Yesterday I almost posted something along the lines of what 3GSD4IPO did - if a loose dog runs up to me and my leashed dog, I get just plain nasty about it. I'm an older woman and have already had some orthopedic injuries that required surgery. Nowadays, getting knocked down by a couple of dogs, whether they're taking issue with each other or bouncing around making friends could be devastating.

I didn't post yesterday because it occurred to me I'd never be in the kind of park the OP described. After years of fighting it, including using bear spray on loose dogs that came at me and mine, I've lost the battle with my selfish neighbors and given up walking my dogs on leash around my own neighborhood. I'd never venture into a park with lots of dogs because there's always some percentage of people who think their dog needs to be loose and that's more important than leash laws or the needs of others.

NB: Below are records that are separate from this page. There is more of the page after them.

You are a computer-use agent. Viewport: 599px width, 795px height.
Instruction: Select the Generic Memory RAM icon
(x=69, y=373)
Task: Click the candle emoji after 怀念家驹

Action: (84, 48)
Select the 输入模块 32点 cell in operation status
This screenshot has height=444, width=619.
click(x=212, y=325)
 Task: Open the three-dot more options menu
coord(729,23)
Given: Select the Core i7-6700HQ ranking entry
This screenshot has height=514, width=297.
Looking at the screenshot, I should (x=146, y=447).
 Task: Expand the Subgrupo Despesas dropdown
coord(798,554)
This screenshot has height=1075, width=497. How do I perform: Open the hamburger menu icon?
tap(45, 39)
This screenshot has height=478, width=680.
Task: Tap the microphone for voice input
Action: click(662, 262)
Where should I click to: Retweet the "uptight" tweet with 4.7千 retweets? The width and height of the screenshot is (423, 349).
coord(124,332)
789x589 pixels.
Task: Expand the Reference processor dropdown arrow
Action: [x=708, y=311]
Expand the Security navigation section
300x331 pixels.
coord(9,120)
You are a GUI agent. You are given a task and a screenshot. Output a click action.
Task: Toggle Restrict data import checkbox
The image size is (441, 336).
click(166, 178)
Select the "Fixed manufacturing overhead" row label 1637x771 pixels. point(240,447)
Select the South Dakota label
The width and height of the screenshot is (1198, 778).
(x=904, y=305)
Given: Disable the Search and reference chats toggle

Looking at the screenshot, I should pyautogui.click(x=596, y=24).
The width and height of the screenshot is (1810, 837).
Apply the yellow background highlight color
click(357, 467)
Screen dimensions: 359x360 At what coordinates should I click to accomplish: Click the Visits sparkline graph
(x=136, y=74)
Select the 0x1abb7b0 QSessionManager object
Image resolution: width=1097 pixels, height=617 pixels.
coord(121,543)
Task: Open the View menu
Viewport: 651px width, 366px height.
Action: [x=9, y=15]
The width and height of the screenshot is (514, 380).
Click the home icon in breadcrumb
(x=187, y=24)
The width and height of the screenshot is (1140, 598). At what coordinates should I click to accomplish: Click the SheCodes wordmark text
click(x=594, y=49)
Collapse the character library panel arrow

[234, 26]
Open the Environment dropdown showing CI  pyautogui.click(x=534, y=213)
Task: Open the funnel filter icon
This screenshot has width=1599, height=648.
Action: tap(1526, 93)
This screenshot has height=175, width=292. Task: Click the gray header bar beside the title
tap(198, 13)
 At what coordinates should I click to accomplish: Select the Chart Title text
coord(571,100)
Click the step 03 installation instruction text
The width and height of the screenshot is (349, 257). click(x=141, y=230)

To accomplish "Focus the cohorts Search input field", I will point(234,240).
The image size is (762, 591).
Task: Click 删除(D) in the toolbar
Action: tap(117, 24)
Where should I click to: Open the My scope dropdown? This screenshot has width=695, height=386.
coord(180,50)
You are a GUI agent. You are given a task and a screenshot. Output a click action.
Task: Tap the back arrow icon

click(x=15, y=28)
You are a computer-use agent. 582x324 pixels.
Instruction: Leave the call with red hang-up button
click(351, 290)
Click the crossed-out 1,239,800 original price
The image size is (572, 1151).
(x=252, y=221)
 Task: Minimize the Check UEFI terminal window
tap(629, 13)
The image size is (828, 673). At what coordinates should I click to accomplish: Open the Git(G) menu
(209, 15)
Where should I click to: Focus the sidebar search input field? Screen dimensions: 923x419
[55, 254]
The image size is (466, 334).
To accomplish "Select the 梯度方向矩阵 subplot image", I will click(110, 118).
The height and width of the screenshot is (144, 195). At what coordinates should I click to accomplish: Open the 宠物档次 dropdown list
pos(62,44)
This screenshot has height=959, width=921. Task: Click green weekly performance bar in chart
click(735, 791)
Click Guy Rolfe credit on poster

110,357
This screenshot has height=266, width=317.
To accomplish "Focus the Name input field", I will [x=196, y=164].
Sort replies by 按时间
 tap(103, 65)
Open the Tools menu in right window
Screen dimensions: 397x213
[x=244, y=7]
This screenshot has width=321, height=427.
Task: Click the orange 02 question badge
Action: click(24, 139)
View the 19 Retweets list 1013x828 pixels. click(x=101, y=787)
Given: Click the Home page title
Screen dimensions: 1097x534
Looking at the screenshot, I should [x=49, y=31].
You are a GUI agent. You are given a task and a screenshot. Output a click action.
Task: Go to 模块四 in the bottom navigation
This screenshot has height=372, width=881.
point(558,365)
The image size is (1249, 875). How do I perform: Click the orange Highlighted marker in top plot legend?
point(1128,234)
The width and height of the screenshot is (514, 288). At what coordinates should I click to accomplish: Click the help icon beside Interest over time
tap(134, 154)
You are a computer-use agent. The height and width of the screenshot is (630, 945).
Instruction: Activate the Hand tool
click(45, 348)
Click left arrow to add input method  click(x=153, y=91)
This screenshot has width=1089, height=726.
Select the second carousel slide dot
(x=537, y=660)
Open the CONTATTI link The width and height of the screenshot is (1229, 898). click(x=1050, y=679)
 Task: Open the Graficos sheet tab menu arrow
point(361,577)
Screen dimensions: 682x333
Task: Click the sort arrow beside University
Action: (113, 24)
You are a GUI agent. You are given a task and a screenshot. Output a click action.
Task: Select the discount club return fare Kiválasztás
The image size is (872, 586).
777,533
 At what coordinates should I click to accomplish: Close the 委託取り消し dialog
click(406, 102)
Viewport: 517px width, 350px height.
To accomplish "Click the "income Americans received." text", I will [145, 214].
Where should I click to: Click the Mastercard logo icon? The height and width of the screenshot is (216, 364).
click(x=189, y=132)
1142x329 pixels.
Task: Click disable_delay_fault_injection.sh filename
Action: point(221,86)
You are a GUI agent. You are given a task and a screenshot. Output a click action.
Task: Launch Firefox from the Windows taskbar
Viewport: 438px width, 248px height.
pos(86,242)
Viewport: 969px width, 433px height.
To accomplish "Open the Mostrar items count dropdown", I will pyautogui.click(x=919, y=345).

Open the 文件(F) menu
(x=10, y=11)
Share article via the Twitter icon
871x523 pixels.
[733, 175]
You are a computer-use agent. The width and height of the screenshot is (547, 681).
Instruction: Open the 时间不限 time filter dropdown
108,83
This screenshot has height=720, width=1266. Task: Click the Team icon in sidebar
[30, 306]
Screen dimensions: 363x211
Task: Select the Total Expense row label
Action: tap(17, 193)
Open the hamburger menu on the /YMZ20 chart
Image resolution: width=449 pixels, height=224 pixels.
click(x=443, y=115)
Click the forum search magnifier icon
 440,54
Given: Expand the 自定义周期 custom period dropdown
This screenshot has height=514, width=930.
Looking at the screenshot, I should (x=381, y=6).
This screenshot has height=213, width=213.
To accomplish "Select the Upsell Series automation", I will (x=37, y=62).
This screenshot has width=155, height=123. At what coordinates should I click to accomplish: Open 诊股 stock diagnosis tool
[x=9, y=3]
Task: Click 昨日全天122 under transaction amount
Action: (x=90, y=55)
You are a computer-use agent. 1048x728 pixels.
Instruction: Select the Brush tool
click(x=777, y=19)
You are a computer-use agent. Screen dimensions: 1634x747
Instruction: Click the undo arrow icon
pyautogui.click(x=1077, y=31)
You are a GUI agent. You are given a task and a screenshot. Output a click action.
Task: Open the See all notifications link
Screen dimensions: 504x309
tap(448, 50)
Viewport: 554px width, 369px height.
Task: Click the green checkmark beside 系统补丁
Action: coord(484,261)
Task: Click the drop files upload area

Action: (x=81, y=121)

So today I am posting in hopes that some here will think about how those of us who join dog forums tend to have a dog-centric view of the world. Sometimes we should stop and think about things from the view of other people - I have a neighbor with a special needs son. She worries about how a loose dog might react to the jerky movements of her boy, and I think it's a valid concern. Older people and people with some conditions can have bones that break easily. Children can be knocked down and frightened by the friendliest dog. I've often thought if I had a small dog, I'd carry it's crate around with me so I could pop it inside at the sight of a large dog charging toward us.